I hate feeling forced to use online FAQs or walkthroughs. Granted, I do appreciate that they’re there for the times when I’d otherwise stop playing a game entirely. Back in the days before The Internet, if I got totally stuck on a game like Hacker or The Hobbit, I was screwed. If I was lucky, the game manual had a 900 number to call for hints. Today, it’s easy to find an online walkthrough that will completely spoil all the game’s surprises. But when I find myself facing the possibility of wasting time wandering aimlessly in a game for an hour, I tend to peek at the walkthrough. I always take it as a mark of quality if I play through a game from start to finish never having consulted an online walkthrough, especially if that game includes any number of puzzles. For this reason, games like Portal, Thief:Deadly Shadows, Beyond Good and Evil, Resident Evil 4, and Legend of Zelda: Phantom Hourglass rank highly with me.

Of course, there are a few different types of difficulty. Ninja Gaiden and Ultima III are both very difficult games, but for very different reasons. First, you’ve got twitch difficulty. By this, I mean shooters where you’ve got to quickly aim and fire, or platformers where you’ve got to make a perfectly timed jump so as to not fall to your death. To me, games like Resident Evil 4, Call of Duty 4, and Shadow of the Colossus have appropriate twitch difficulty. Games like N+ and Ninja Gaiden are difficult to the level of inaccessibility, almost as if the designers intended most players to be incapable of completing these games.

A second type of game difficulty comes with puzzles. The puzzles in games like The Legend of Zelda: Twilight Princess and Psychonauts were well-done and appropriate. The puzzles in games like Zack & Wiki or Hitchhikers’ Guide to the Galaxy are just too hard to be enjoyable for many people. Granted, I’m a person who usually has trouble with adventure game style puzzles, but I’ve heard from others that these games are particularly egregious examples of overly difficult puzzle design. Puzzles like those in Portal are much more my speed.

Lastly, there’s the type of difficulty you’d find in strategy games such as Dungeon Keeper, Warcraft III, or Desktop Tower Defense. These games generally include more planning than reaction, and although they typically start off easy, the difficulty can ramp up very quickly. I’ve had a lot of trouble with ending levels of many strategy games, especially game expansions. The end levels of Starcraft: Brood Wars, Baldur’s Gate II: Throne of Bhaal, and Pixeljunk Monsters Encore were all too difficult for me to finish. And yes – I know that Baldur’s Gate is an RPG, but the battle tactics you need are very strategic.

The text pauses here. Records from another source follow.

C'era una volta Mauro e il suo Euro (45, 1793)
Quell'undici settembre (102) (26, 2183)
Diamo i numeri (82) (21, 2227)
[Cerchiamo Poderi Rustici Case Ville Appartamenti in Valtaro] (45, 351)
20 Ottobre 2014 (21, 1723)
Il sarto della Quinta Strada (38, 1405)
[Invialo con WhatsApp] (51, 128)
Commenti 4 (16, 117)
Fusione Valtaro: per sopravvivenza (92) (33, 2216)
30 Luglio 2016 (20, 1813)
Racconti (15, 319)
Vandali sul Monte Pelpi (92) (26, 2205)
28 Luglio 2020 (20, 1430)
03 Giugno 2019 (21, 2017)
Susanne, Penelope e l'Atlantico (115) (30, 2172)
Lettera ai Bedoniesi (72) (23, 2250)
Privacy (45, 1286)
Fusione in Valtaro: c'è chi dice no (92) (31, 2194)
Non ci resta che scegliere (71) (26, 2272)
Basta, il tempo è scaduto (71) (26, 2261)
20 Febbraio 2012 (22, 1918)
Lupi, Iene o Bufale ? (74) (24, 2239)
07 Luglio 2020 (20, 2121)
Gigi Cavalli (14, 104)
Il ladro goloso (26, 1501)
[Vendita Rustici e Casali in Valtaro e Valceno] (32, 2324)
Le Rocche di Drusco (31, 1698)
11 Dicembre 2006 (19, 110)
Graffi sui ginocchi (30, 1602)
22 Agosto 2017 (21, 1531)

Since games can have varied difficulty settings, I’m willing to say that overall, today’s easier games are a good thing. It allows me to actually complete the games I pay for, and it makes games more accessible to a wider variety of people. If it’s too easy, just play the game on “hard”. Personally, I’ll be starting all games on “medium”, given that difficulties vary so greatly from game to game. If I find it too easy, maybe I’ll crank things up to “hard” for my second playthrough.